▶ Problem to work on: If a line in the records below contains the word "Afficher", copy it.

▶ Stored data:
╭──

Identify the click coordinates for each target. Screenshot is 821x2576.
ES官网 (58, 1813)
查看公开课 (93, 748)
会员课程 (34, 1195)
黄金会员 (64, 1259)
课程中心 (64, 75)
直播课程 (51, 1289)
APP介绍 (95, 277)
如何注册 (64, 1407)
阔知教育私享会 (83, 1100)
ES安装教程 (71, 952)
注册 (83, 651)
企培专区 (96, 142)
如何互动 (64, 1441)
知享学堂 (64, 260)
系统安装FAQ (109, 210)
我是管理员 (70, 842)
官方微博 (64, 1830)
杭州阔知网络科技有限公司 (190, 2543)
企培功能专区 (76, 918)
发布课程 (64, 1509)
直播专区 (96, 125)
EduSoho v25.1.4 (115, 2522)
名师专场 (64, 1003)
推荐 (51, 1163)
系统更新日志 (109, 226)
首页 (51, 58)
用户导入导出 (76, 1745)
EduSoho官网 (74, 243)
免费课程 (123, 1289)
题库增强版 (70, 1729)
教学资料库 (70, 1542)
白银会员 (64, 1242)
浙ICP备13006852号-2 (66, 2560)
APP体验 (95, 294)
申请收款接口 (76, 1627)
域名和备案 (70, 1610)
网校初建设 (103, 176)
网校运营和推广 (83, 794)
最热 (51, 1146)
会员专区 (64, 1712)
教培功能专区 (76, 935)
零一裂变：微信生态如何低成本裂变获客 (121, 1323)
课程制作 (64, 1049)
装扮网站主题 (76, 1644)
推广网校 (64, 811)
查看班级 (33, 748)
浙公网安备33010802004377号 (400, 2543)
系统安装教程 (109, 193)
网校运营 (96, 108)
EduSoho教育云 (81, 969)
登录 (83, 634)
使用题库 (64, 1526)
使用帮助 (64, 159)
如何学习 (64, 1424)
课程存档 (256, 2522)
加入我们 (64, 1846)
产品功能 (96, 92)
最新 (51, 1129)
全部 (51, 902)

╰──
╭──

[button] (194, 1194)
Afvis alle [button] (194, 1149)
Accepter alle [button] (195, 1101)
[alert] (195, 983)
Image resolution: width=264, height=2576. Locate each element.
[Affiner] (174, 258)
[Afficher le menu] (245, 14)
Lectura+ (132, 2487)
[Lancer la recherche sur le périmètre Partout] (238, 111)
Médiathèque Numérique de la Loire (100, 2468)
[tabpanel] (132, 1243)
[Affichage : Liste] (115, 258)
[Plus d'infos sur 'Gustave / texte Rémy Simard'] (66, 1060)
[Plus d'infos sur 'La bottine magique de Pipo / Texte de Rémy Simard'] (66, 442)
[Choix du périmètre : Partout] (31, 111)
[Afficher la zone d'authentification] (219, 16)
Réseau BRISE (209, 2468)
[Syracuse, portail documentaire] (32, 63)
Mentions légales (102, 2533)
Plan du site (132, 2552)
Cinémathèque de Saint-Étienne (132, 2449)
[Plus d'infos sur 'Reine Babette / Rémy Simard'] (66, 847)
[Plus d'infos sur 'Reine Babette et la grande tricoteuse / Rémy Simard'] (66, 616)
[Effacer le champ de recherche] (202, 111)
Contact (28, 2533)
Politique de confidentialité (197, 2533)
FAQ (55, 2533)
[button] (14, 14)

╰──

▶ Solution for this exercise:
[Afficher le menu] (245, 14)
[Afficher la zone d'authentification] (219, 16)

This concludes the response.